— START —

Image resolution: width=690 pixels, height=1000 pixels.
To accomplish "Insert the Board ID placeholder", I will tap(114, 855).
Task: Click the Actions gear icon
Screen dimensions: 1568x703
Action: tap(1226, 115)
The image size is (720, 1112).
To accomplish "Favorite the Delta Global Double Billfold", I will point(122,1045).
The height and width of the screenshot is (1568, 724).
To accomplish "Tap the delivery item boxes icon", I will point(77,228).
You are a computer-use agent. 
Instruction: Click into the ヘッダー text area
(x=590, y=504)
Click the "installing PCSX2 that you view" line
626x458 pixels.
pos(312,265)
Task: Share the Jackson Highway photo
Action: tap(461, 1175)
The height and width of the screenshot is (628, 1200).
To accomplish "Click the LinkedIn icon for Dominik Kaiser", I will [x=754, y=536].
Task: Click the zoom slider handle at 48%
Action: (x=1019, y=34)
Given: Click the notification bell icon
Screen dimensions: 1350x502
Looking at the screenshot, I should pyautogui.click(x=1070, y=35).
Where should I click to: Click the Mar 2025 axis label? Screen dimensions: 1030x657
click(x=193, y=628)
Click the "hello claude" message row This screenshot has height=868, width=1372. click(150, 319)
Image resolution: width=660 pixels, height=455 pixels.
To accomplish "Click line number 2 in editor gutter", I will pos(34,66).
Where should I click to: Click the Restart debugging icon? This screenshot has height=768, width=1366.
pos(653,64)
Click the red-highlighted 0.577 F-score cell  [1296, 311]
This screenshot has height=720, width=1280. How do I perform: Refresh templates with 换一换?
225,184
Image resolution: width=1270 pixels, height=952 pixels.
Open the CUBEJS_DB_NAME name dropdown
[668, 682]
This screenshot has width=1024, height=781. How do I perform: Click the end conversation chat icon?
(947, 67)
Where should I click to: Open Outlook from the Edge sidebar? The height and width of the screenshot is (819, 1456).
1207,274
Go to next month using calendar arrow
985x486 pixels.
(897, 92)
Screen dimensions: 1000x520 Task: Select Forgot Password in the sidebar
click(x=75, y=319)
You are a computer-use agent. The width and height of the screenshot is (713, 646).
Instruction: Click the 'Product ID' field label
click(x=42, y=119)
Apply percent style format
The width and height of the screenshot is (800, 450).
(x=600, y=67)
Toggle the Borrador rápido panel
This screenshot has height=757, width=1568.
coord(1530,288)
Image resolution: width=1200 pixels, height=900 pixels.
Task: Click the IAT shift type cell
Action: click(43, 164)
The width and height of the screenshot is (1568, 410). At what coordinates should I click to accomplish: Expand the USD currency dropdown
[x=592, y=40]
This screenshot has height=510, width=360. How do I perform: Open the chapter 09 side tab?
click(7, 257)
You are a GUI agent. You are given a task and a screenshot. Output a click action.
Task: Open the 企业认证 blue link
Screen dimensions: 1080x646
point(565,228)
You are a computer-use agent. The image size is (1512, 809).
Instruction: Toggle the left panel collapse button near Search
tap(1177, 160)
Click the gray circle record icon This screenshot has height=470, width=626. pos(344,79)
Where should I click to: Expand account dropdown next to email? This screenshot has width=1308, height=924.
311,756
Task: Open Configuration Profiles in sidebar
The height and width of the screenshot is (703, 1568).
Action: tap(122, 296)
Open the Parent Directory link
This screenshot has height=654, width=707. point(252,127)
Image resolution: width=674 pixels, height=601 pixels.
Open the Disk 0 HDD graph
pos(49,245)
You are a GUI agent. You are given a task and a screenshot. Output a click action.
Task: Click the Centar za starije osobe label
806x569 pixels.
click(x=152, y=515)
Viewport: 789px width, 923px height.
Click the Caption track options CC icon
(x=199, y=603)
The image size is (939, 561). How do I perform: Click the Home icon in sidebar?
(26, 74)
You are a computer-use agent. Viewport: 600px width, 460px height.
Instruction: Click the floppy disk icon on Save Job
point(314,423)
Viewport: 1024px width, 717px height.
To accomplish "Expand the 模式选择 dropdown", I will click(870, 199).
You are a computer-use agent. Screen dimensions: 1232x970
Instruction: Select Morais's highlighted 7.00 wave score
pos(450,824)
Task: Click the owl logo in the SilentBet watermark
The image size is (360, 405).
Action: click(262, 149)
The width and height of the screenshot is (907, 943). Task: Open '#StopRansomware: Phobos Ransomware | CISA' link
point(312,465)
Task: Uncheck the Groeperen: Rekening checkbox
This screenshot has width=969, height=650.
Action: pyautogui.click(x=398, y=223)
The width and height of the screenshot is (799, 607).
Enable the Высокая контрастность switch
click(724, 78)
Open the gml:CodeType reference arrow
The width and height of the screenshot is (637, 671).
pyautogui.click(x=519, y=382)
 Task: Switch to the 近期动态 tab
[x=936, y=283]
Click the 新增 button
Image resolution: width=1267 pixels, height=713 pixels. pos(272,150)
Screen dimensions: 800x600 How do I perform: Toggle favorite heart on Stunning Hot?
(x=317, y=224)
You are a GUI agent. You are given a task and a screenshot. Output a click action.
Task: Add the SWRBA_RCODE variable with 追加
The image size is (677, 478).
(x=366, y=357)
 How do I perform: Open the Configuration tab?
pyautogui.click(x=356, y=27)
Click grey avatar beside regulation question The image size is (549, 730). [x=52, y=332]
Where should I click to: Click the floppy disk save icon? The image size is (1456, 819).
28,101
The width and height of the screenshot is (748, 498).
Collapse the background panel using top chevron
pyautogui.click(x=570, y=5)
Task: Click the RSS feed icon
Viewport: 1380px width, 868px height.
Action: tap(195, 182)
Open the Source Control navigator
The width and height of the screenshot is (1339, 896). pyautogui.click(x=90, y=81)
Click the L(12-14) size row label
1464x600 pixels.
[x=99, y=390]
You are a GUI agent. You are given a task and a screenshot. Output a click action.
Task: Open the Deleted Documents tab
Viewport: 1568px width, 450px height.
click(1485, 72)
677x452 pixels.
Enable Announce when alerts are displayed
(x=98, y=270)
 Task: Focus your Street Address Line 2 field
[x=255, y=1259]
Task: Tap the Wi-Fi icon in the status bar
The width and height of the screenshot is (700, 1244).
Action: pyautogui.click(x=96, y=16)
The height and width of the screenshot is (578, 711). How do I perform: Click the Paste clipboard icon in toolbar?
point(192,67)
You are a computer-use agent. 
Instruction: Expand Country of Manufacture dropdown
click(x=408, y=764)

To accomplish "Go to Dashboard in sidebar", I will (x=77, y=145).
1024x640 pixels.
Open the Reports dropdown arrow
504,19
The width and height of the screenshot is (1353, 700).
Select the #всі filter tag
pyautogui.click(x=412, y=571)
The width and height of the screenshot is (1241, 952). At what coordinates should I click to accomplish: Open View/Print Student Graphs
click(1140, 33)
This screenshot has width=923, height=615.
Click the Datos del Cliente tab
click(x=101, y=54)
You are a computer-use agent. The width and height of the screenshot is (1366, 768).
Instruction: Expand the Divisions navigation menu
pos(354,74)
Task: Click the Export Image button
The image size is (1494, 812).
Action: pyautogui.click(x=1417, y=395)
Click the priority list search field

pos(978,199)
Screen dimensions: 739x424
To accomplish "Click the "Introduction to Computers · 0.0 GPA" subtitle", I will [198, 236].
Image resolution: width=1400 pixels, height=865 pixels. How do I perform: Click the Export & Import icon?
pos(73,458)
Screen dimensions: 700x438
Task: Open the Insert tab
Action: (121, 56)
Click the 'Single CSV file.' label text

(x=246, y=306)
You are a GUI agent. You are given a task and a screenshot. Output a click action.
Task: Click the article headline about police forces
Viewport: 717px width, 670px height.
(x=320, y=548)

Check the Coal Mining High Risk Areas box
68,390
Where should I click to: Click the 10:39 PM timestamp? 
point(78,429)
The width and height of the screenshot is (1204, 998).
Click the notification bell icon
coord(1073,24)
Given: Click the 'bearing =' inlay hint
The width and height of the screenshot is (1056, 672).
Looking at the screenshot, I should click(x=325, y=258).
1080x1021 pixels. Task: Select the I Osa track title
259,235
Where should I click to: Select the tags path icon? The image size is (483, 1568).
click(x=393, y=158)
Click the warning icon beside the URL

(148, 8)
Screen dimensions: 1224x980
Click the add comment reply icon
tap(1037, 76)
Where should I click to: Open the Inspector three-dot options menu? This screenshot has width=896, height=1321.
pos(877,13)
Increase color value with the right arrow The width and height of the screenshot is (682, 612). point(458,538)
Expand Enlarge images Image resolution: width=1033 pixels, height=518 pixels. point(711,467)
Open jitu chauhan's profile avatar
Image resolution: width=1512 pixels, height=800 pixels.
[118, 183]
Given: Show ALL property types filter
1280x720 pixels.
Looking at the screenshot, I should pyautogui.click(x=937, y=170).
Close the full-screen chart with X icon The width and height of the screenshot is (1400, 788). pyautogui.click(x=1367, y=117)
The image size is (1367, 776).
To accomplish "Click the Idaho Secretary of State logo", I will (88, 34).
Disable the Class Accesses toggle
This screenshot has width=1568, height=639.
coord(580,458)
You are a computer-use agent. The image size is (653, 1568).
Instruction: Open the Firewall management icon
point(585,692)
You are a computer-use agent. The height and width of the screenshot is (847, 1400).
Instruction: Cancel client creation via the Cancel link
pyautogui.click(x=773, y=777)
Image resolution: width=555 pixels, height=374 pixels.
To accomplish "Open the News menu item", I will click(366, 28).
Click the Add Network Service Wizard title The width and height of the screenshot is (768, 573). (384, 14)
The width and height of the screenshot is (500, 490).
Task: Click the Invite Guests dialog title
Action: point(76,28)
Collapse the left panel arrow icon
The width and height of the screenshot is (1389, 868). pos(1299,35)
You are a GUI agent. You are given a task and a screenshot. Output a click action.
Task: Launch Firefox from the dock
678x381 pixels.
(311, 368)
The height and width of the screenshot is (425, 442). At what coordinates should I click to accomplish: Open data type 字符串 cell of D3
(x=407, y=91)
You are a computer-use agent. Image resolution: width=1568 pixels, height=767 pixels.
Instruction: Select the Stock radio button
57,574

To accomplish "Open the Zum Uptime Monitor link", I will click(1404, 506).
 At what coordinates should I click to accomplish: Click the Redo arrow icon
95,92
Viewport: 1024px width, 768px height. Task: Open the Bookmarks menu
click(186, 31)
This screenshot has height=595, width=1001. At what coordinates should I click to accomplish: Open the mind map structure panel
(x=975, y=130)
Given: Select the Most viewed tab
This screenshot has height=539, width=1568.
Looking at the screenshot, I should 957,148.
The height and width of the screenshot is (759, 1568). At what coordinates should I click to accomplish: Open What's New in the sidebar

— END —

Can you recast the lines above, from the one containing "The width and height of the screenshot is (1204, 998)." through the one containing "will (88, 34).", both included, as a Markdown table with the columns Row and Line, leaving out any blank lines?

> Written solution:
| Row | Line |
|---|---|
| 1 | The width and height of the screenshot is (1204, 998). |
| 2 | Click the notification bell icon |
| 3 | coord(1073,24) |
| 4 | Given: Click the 'bearing =' inlay hint |
| 5 | The width and height of the screenshot is (1056, 672). |
| 6 | Looking at the screenshot, I should click(x=325, y=258). |
| 7 | 1080x1021 pixels. Task: Select the I Osa track title |
| 8 | 259,235 |
| 9 | Where should I click to: Select the tags path icon? The image size is (483, 1568). |
| 10 | click(x=393, y=158) |
| 11 | Click the warning icon beside the URL |
| 12 | (148, 8) |
| 13 | Screen dimensions: 1224x980 |
| 14 | Click the add comment reply icon |
| 15 | tap(1037, 76) |
| 16 | Where should I click to: Open the Inspector three-dot options menu? This screenshot has width=896, height=1321. |
| 17 | pos(877,13) |
| 18 | Increase color value with the right arrow The width and height of the screenshot is (682, 612). point(458,538) |
| 19 | Expand Enlarge images Image resolution: width=1033 pixels, height=518 pixels. point(711,467) |
| 20 | Open jitu chauhan's profile avatar |
| 21 | Image resolution: width=1512 pixels, height=800 pixels. |
| 22 | [118, 183] |
| 23 | Given: Show ALL property types filter |
| 24 | 1280x720 pixels. |
| 25 | Looking at the screenshot, I should pyautogui.click(x=937, y=170). |
| 26 | Close the full-screen chart with X icon The width and height of the screenshot is (1400, 788). pyautogui.click(x=1367, y=117) |
| 27 | The image size is (1367, 776). |
| 28 | To accomplish "Click the Idaho Secretary of State logo", I will (88, 34). |